At-Risk Deferred Salary payments for Covered Officers are subject to review and approval by the Committee and FHFA, as appropriate.
Fixed Deferred Salary – Fixed Deferred Salary shall be equal to the Covered Officer’s Target TDC less Base Salary and less At-Risk Deferred Salary and is not subject to reduction based on either corporate or individual performance.
Payment of both At-Risk and Fixed Deferred Salary is also subject, if applicable, to the “Treatment Upon Termination” provisions set forth below.

	Interest on Deferred Salary
	Interest will be credited on the amount of a Covered Officer’s At-Risk and Fixed Deferred Salary earned during each calendar quarter.  The interest rate used is one-half the one-year Treasury Bill rate in effect on the last business day immediately preceding the year in which Deferred Salary is earned (e.g. – the rate in effect December 31, 2014 for 2015).  The amount on which interest is accrued will take into account any reduction for corporate and/or individual performance applicable to a Covered Officer’s At-Risk Deferred Salary and any reduction applicable to a Covered Officer’s Fixed Deferred Salary resulting from certain terminations of employment as described in “Treatment Upon Termination: Fixed Deferred Salary.”  Interest is earned from the first day of the calendar quarter following the quarter during which the Deferred Salary is earned through the payment date under the Approved Payment Schedule or, in the event of death, the actual payment date.

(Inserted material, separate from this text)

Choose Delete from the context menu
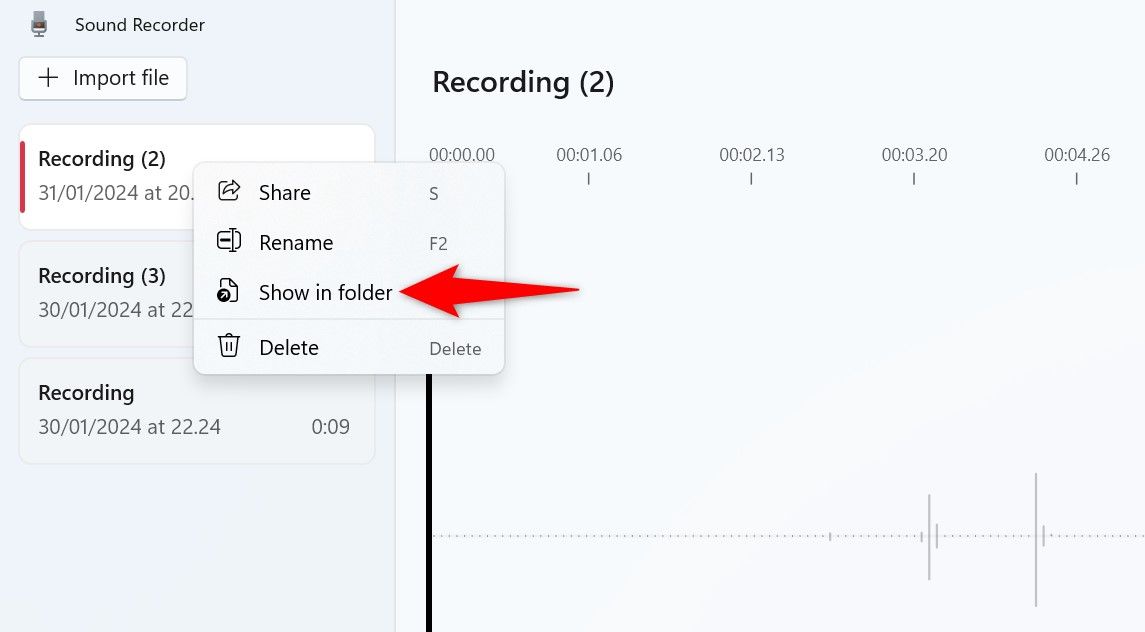Image resolution: width=1145 pixels, height=632 pixels. (289, 347)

The amount of interest payable with respect to a Covered Officer’s Deferred Salary   will be determined as of the payment date and will be paid at the same time as the Deferred Salary to which it relates.  If Deferred Salary is forfeited or recaptured for any of the reasons described in the Recapture Agreement, the related interest will also be forfeited or recaptured.

	Impact on Retirement, Executive, and Welfare Plans
	The treatment of Base Salary and Deferred Salary as compensation for purposes of Freddie Mac’s retirement and welfare benefit plans is governed by the actual terms of those plans.  The table below summarizes whether the Base Salary and Deferred Salary a Covered Officer receives while an active employee are treated as compensation for purposes of the following Freddie Mac retirement and welfare   benefit plans.  Freddie Mac retains the right to amend, revise or discontinue any of the retirement and welfare benefit plans and the terms of each plan will prevail in the   event that there is any conflict between those terms and the table below.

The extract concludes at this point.